Beyond the relay in the CNI

As much as the Spanish right criticizes her, the dismissal of Paz Esteban as director of the CNI had become necessary and inevitable after learning of the massive espionage of the leaders and activists of the Catalan independence movement and also after learning that the telephone numbers of the President of the Government and the Ministers of Defense and Interior had been hacked by the Pegasus program. Both issues put the intelligence service under suspicion and the decision adopted this Tuesday by Sánchez to dismiss his boss it was the minimum movement that could be expected from the president to try to close the spy crisis as soon as possible and try to recover the relationship with ERC, a key partner of the Executive in the legislature. However, from the Generalitat and from Esquerra they considered that dismissal insufficient.

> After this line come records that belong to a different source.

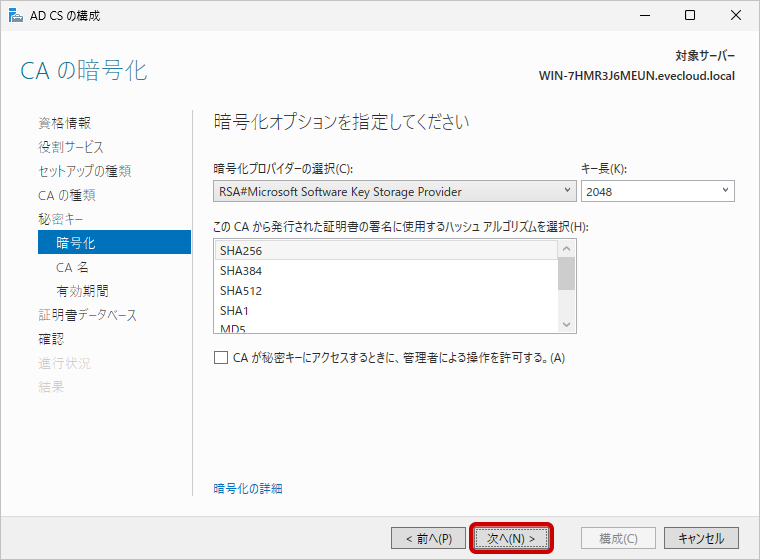
Task: Select SHA384 in hash algorithm list
Action: 242,271
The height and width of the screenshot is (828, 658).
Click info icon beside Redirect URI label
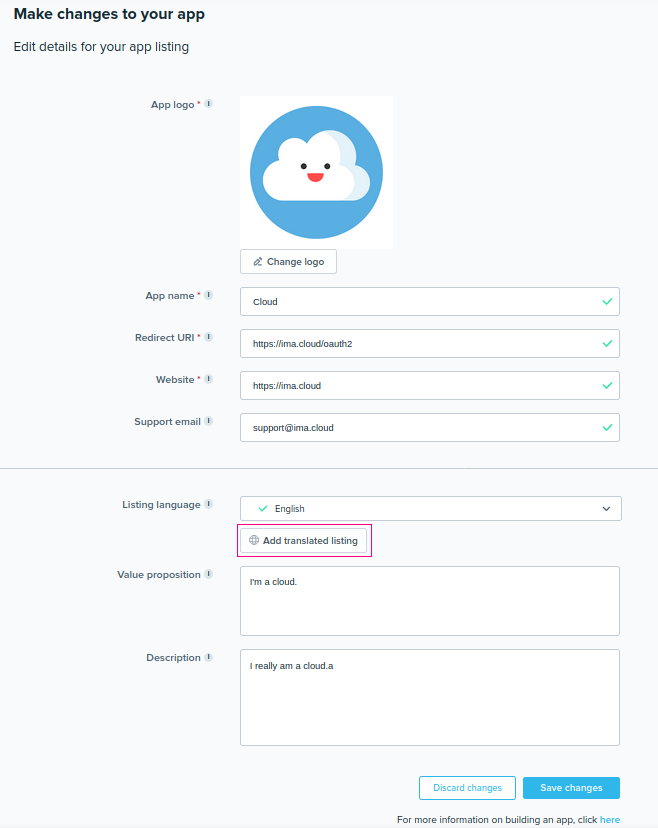tap(209, 337)
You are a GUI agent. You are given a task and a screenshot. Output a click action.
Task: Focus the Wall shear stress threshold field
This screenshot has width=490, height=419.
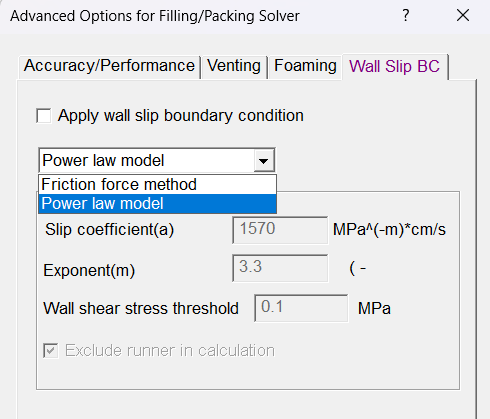click(301, 308)
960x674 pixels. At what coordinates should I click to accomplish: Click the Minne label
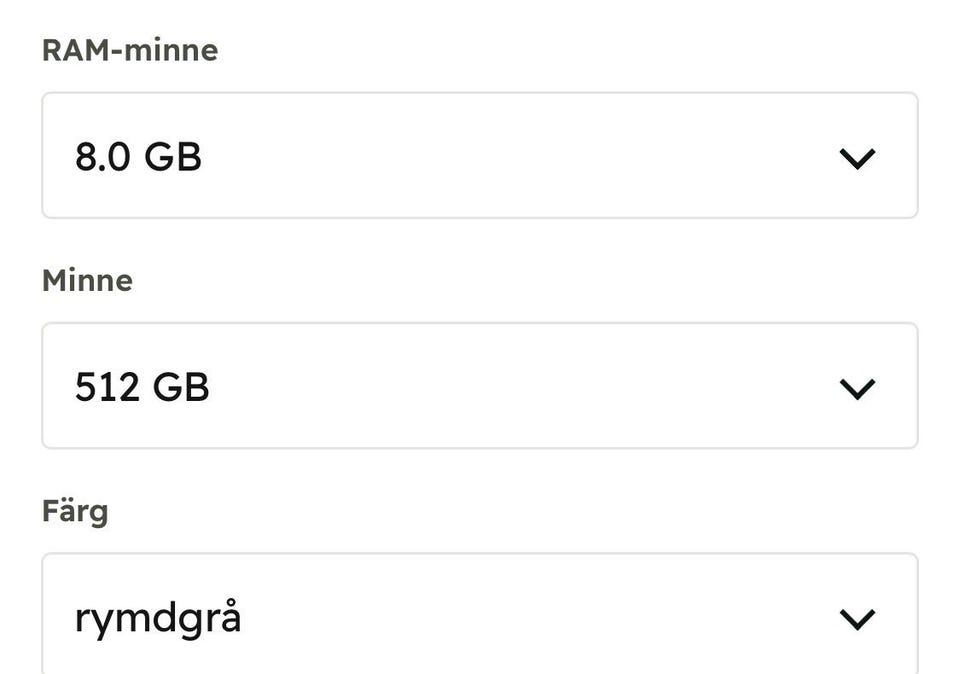coord(88,280)
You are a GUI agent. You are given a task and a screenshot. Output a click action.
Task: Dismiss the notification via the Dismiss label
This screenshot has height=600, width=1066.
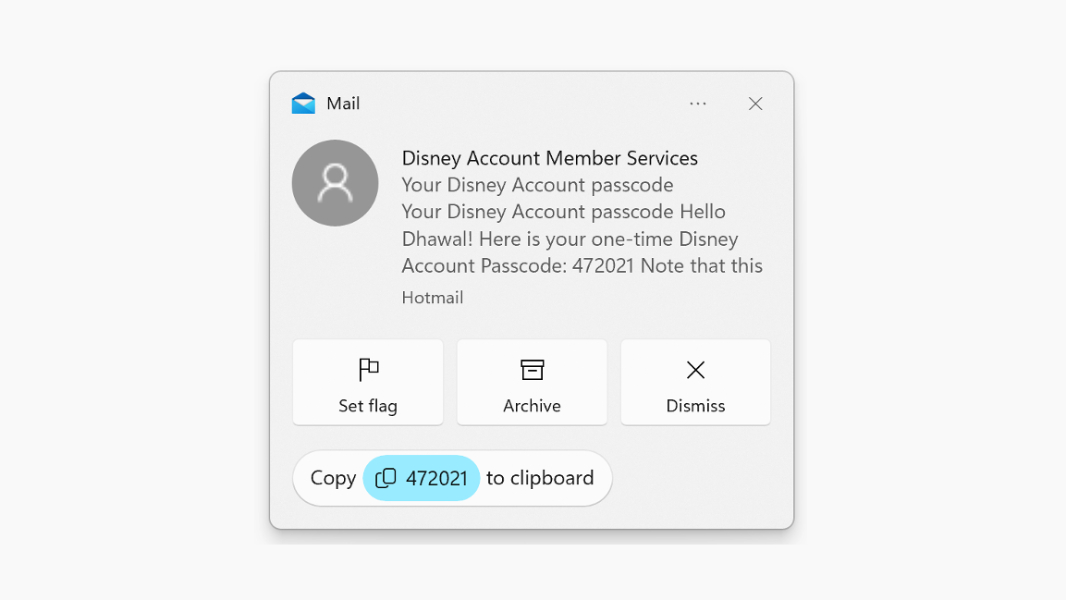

It could be considered that yes, that “it is not enough” with the dismissal of Esteban, but not because now they have to keep rolling heads until the demands of Catalan sovereignty feel satisfied. It is not enough, because what is essential, apart from the assumption of responsibilities, is further investigate what happened and why, to know with certainty if what has happened has been the result of premeditated decisions or mistakes in the execution of the instructions received. It is also necessary that the results of these investigations continue to be reported, taking into account, of course, that the limit when revealing these reports is where the security of the State may be endangered. But that must be the only limitation, the rest of the research obtained must be exposed because it is required by the people affected by espionage but also because Spanish society needs it for a reason. question of democratic health and cleanliness. From what has been known so far, Esteban’s dismissal should be enough, but if other political responsibilities are derived from subsequent investigations, these should also be purged.

There are more urgent tasks now facing the Government and the CNI itself, because the two episodes of the espionage crisis, ‘Catalangate’ and the hacking of Sánchez, Robles and Grande-Marlaska’s devices, have shown the need to review procedures both security of communications of senior officials and those referring to the control of requests for intervention. The reasons for reviewing the former are obvious, no State can afford the fragility shown by ours, which has made it easier for the Pegasus program to infect the phones of the most relevant members of the Government and appropriate information that should be more than protected.

Also in the second of the cases, that of the intervention of communications by the intelligence service with judicial authorization, it is essential and urgent to review and strengthen the control mechanisms, given the possibility, not at all improbable, that the espionage of the pro-independence leaders may have gone beyond what is justifiable in terms of the reasons, the number and the selection of the people spied on and also in the time that the intervention lasted. These doubts could be dispelled if the Government declassify the documents that allowed the judicial authorization of these actions. But in any case, a decision to reexamine the system governing the authorization of such eavesdropping and modify it as necessary to avoid possible overreach would be welcome.